A turmoil of feelings hovers over us. Excitement aroused since the last part of the voyage, where many could just think and talk of barely anything else but arrival. How and when we will meet loved ones, enjoy welcoming meetings and media attention to be on the spotlight for a day, playing for a while being “sailing heroes”, go to their respective countries (tough seems not to be the easiest thing for all at the present) and their willingness to jump off the ship that has been home for the last months, enjoy again the commodities left ashore when embarked. Others seem to have eased those perceptions and eagerness, while getting closer and closer to our destination, tidying-up the ship, starting to pack belongings and getting ready to go ashore soon, walking back and forth the ship’s decks where we all shared many adventures and feelings during our journey. Those seek for tranquillity after a relative long period of isolation at sea, for which returning to this “new world” will take longer periods of adaptation. People who are sailing and working in faraway lands, seas and remote areas for a personal reason, and willing to show them to others that share some of the same interests and increase the awareness about the need to keep and preserve them.
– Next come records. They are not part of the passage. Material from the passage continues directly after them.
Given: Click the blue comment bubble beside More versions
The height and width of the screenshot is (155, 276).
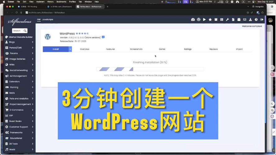Looking at the screenshot, I should click(103, 37).
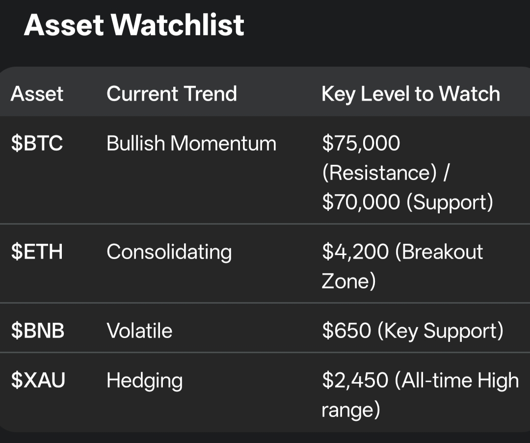The width and height of the screenshot is (530, 443).
Task: Click the Asset Watchlist title
Action: [x=134, y=25]
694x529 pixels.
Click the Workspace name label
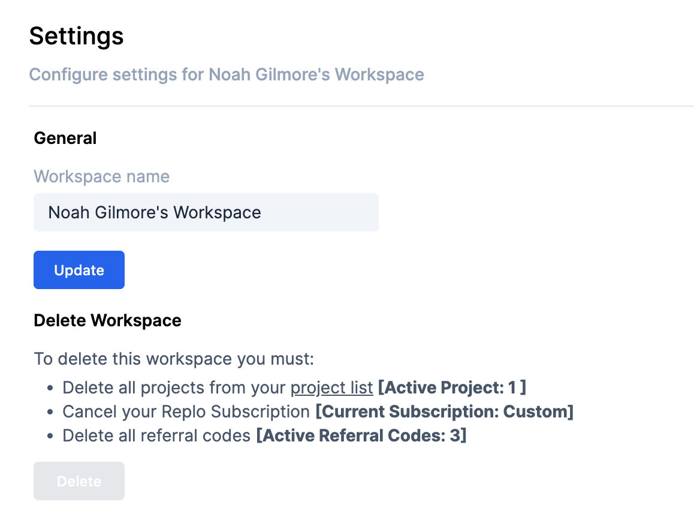[101, 176]
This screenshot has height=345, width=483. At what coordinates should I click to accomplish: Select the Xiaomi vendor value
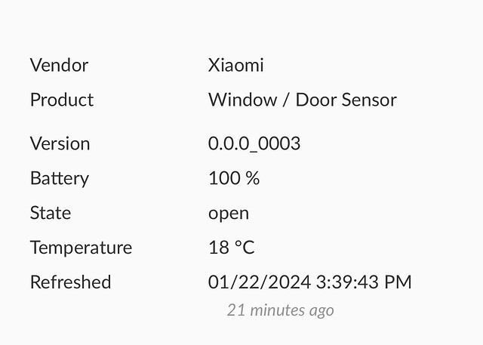point(236,66)
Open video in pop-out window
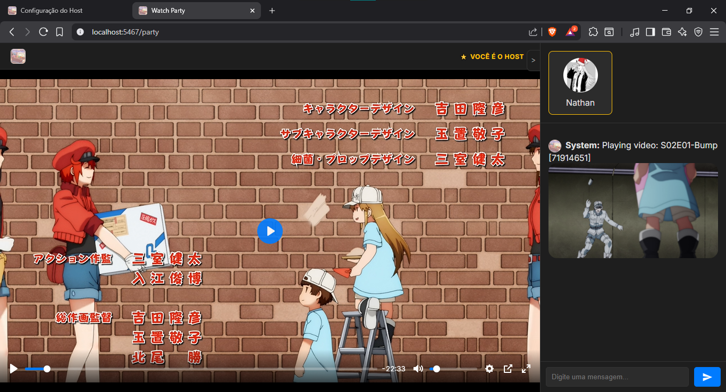Viewport: 726px width, 392px height. pyautogui.click(x=508, y=369)
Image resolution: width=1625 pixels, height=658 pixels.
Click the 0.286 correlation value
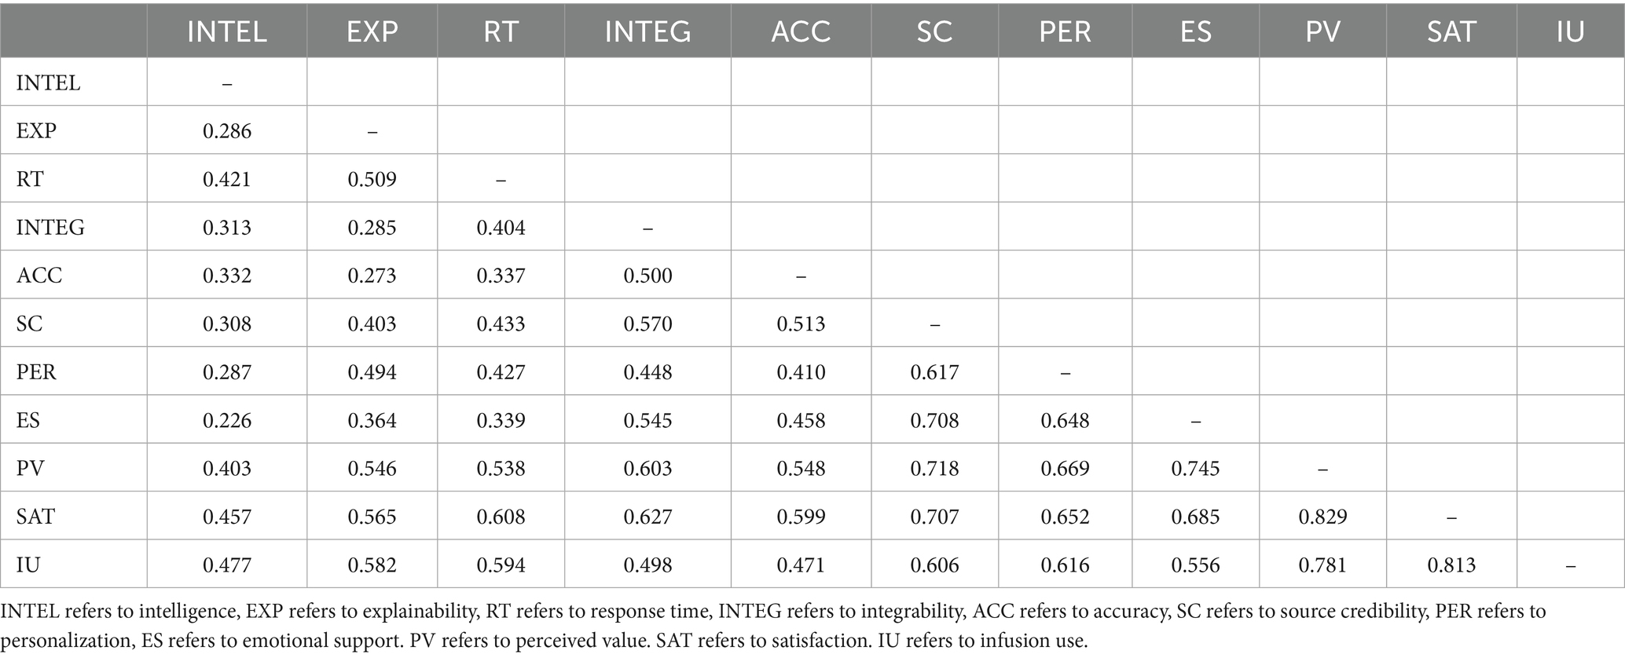click(227, 130)
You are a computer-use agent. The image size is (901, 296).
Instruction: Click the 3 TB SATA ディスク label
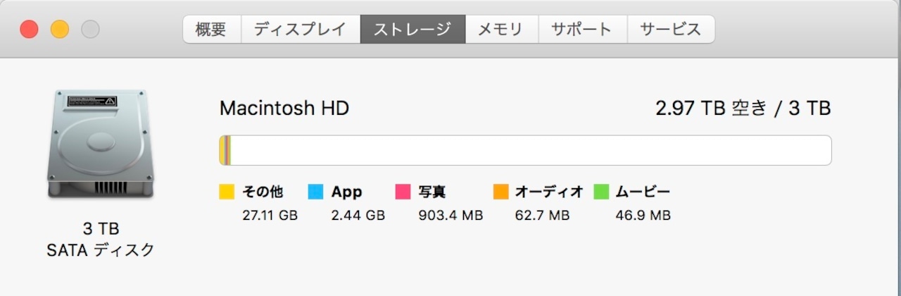coord(101,240)
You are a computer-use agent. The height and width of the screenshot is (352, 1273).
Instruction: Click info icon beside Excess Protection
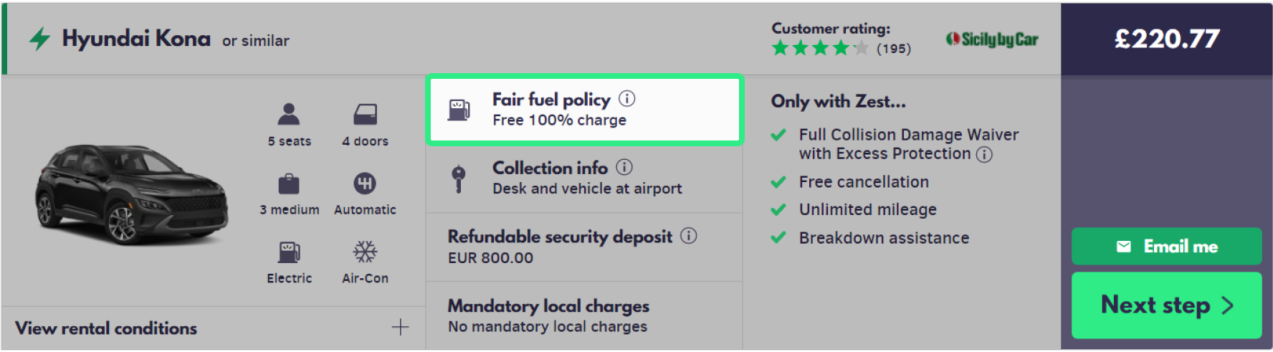coord(985,154)
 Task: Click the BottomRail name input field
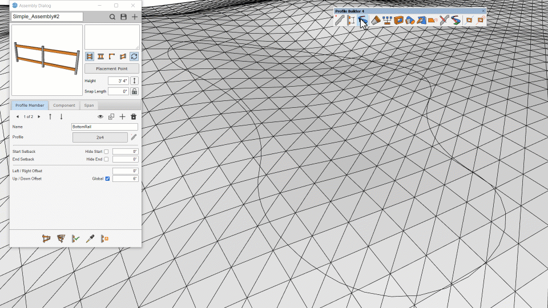tap(104, 127)
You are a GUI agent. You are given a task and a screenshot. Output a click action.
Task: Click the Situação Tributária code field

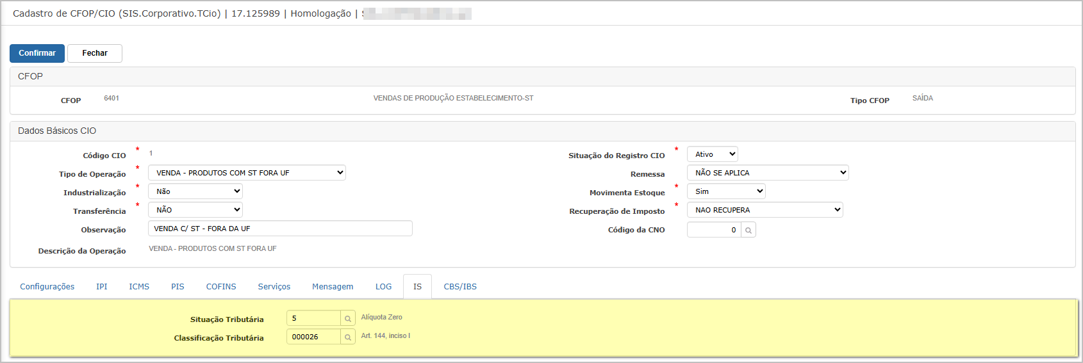(x=313, y=318)
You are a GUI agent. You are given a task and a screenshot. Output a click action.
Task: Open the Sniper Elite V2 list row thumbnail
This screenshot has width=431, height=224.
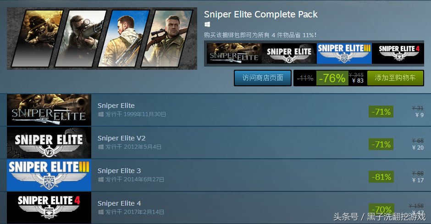pyautogui.click(x=49, y=143)
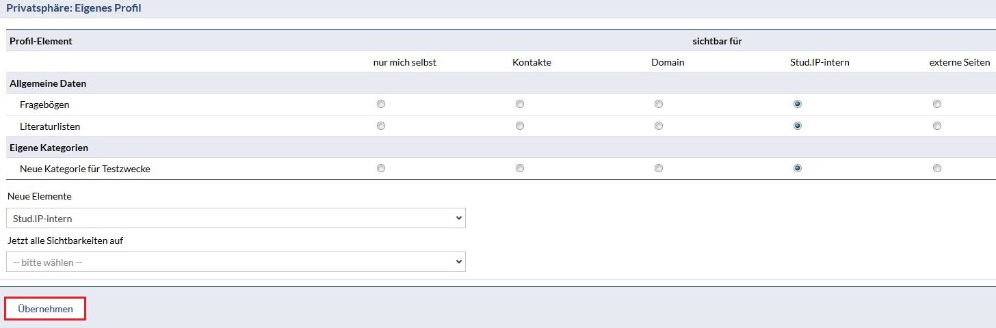Image resolution: width=996 pixels, height=328 pixels.
Task: Restrict Literaturlisten to 'nur mich selbst'
Action: tap(381, 126)
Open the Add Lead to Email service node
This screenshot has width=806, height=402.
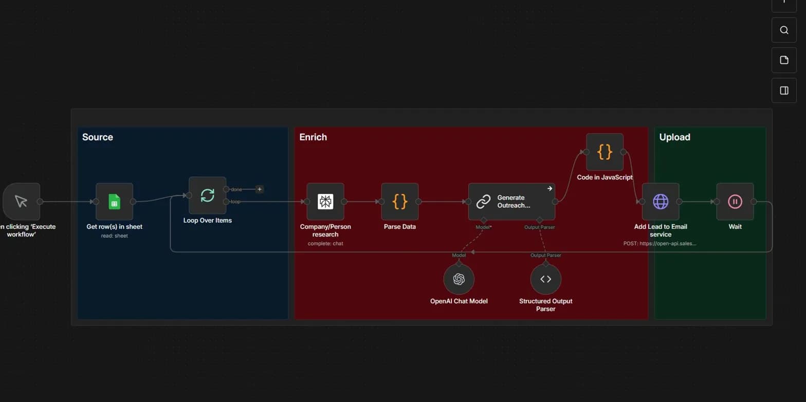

Sort of castaways from society, that enjoy ships like our old good Europa and show great appreciation for the separate reality that every trip, every crew and voyage crew create on board. Some already seem to miss their life at sea. Sure for all it will take time to digest the whole experience and get used to the new world to which we have arrived.
I must go down to the seas again, to the lonely sea and sky, and all I ask is a tall ship, and a star to steer her by; And the wheels kick and the wind’s song and the white sails shaking, And a grey mist on the seas face, and a grey dawn breaking.